### WORK TO COMPLETE
Scan the records for the word "Your". Report each line where it occurs.
▽
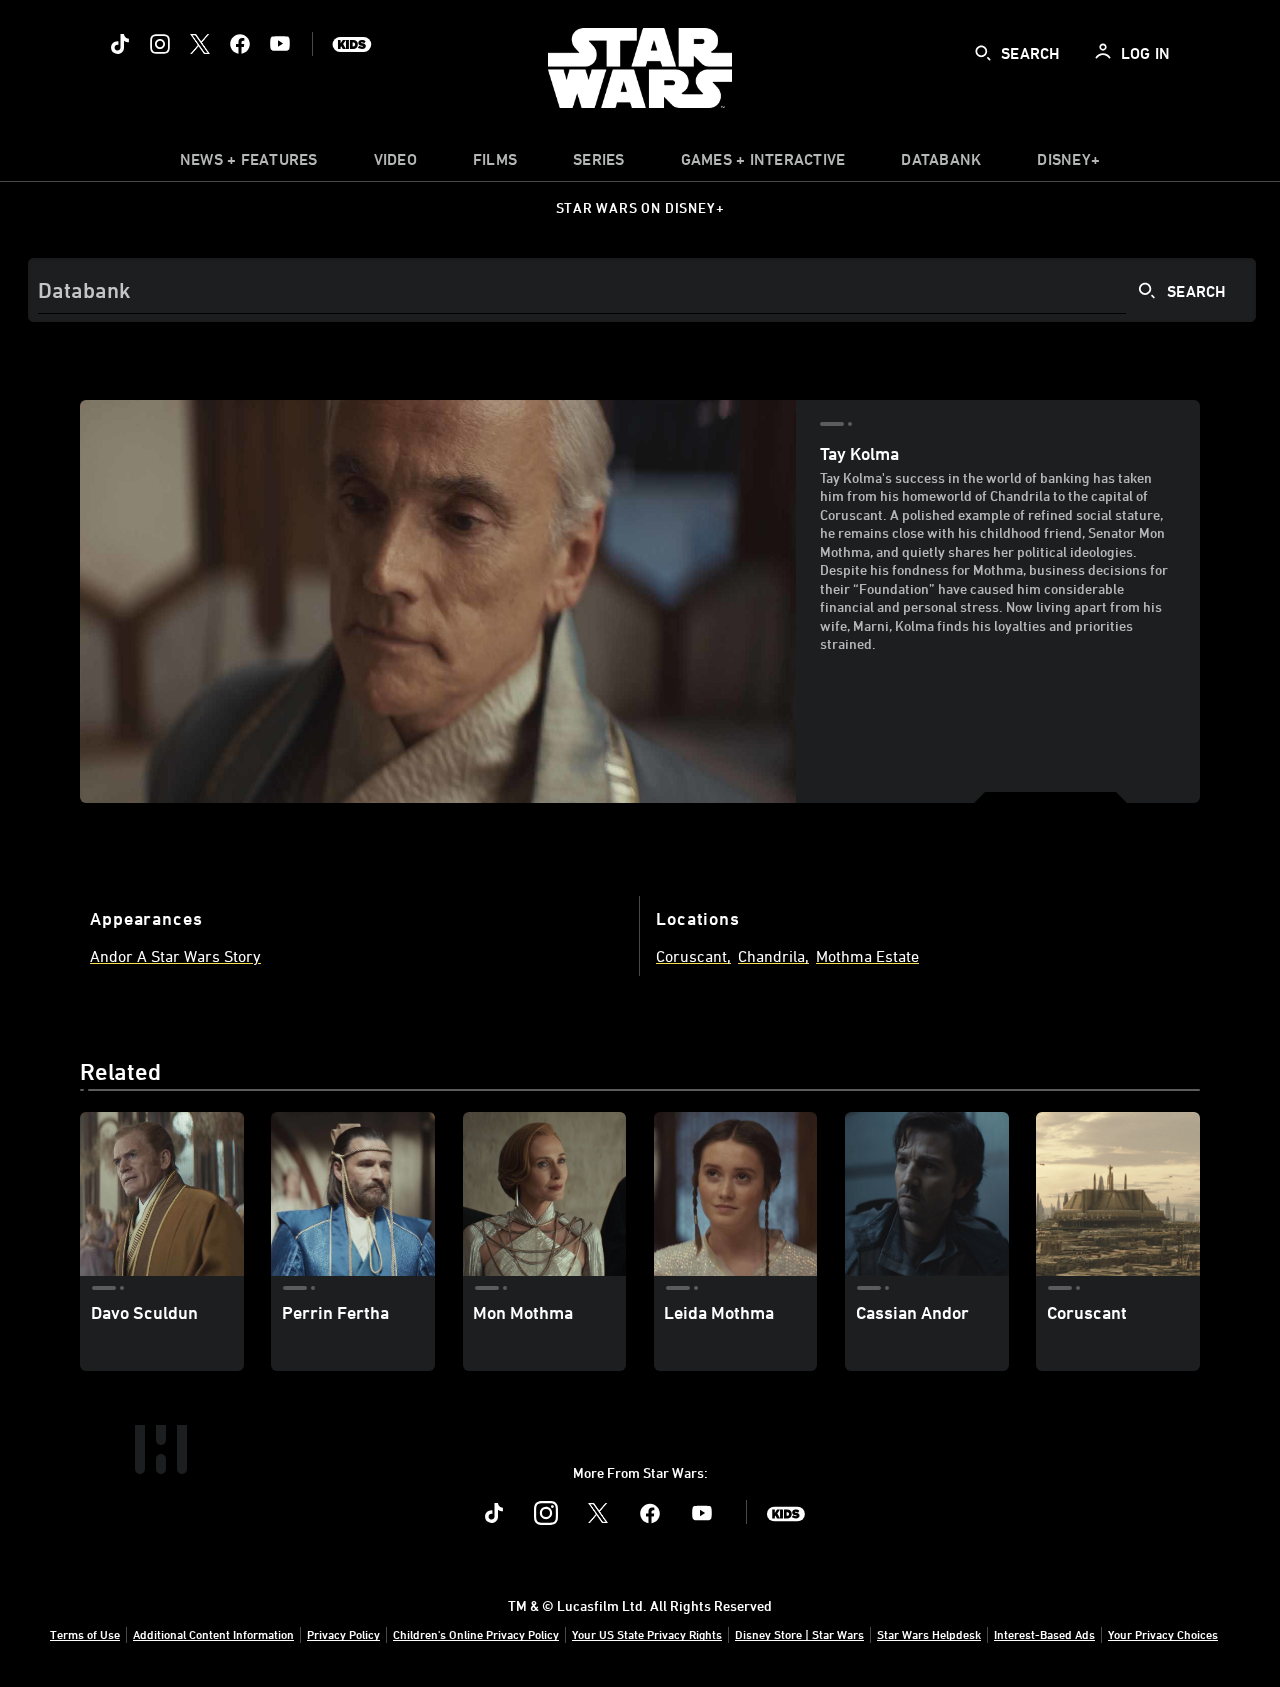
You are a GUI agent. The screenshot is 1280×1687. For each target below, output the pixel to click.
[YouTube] (280, 44)
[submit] (983, 53)
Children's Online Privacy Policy (476, 1634)
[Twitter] (200, 44)
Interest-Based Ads (1044, 1634)
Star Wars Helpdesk (929, 1634)
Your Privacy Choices (1163, 1634)
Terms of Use (85, 1634)
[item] (249, 164)
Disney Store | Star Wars (799, 1634)
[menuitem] (395, 164)
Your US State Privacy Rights (647, 1634)
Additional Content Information (213, 1634)
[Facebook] (240, 44)
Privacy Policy (343, 1634)
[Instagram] (160, 44)
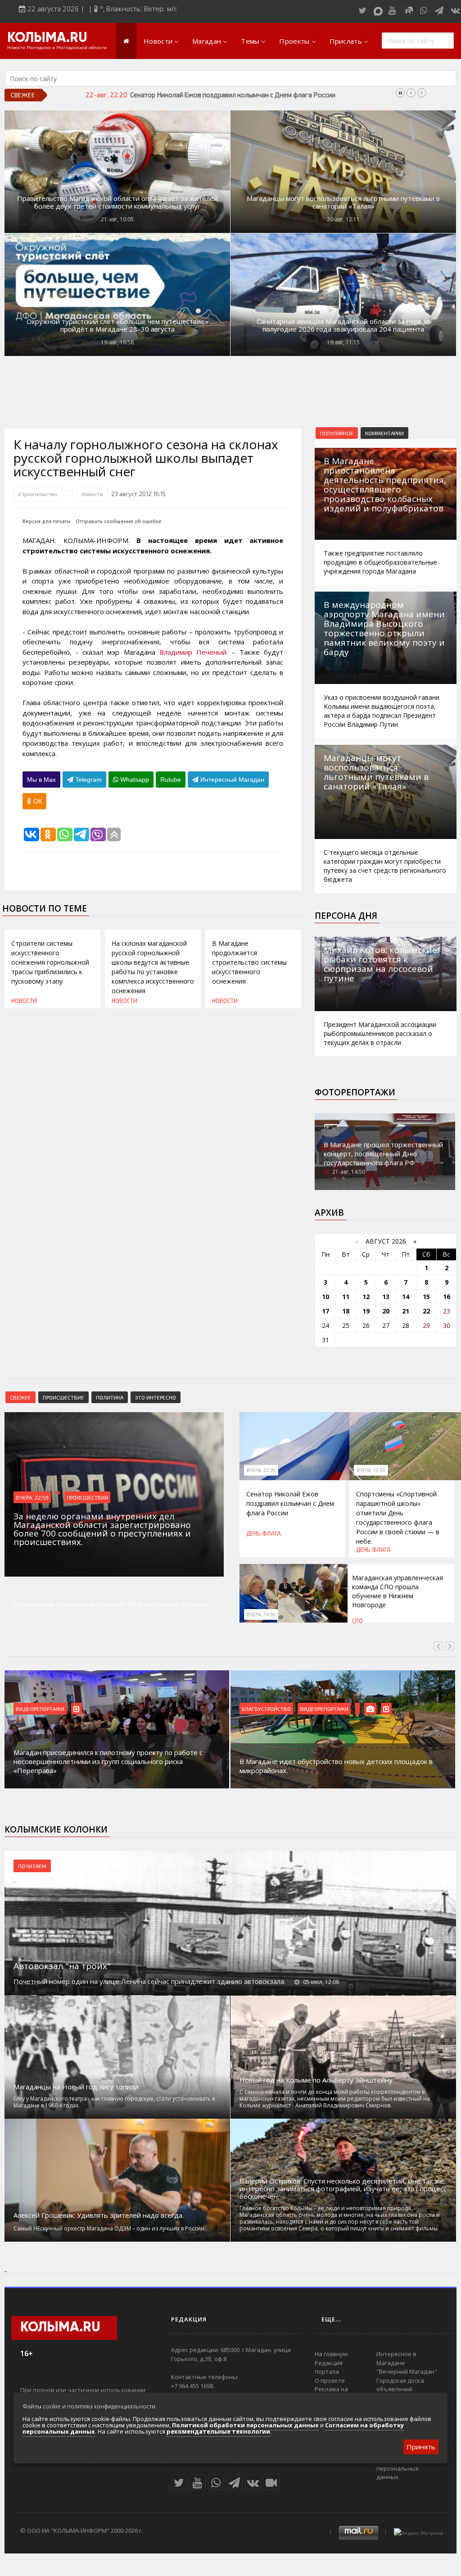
△
### EXERCISE ANSWER
Your Privacy Choices (1163, 1634)
Your US State Privacy Rights (647, 1634)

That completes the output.